Problem statement = The answer must consist of each line below that holds the word "section", copied as it stands.

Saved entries
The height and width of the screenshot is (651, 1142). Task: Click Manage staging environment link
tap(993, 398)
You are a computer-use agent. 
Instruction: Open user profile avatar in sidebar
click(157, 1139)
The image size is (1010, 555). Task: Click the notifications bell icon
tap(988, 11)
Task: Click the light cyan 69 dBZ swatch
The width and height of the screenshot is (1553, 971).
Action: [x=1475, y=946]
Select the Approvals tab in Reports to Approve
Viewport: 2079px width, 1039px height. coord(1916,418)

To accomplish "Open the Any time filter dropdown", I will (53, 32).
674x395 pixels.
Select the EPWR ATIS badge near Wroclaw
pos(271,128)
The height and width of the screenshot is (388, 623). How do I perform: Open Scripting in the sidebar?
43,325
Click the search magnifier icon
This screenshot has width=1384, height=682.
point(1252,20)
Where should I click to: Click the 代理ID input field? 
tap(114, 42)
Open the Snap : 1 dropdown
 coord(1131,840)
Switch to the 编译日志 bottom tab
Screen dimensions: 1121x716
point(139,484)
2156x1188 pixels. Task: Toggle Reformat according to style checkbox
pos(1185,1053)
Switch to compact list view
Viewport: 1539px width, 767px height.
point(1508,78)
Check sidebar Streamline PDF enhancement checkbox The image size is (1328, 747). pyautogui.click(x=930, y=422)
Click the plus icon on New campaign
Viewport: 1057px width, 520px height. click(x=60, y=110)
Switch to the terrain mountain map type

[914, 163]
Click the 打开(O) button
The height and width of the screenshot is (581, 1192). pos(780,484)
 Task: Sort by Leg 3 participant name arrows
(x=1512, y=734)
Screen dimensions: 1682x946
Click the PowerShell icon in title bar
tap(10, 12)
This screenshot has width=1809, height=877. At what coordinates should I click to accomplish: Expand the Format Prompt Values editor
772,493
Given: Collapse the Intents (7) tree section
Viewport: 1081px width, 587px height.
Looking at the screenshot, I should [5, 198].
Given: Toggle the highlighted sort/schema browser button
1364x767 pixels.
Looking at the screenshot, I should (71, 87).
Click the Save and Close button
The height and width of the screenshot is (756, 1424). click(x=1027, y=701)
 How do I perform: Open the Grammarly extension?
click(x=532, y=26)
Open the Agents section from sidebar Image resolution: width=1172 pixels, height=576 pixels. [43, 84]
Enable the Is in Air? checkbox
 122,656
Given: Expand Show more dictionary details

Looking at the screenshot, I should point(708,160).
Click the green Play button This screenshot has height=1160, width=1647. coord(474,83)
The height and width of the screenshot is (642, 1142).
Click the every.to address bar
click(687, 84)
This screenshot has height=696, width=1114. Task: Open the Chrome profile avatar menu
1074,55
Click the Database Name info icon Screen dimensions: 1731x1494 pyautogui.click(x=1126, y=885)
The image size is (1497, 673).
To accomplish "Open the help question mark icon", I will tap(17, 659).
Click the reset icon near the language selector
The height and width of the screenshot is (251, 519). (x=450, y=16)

Exercise solution =
Given: Collapse the Intents (7) tree section
Open the Agents section from sidebar Image resolution: width=1172 pixels, height=576 pixels. [43, 84]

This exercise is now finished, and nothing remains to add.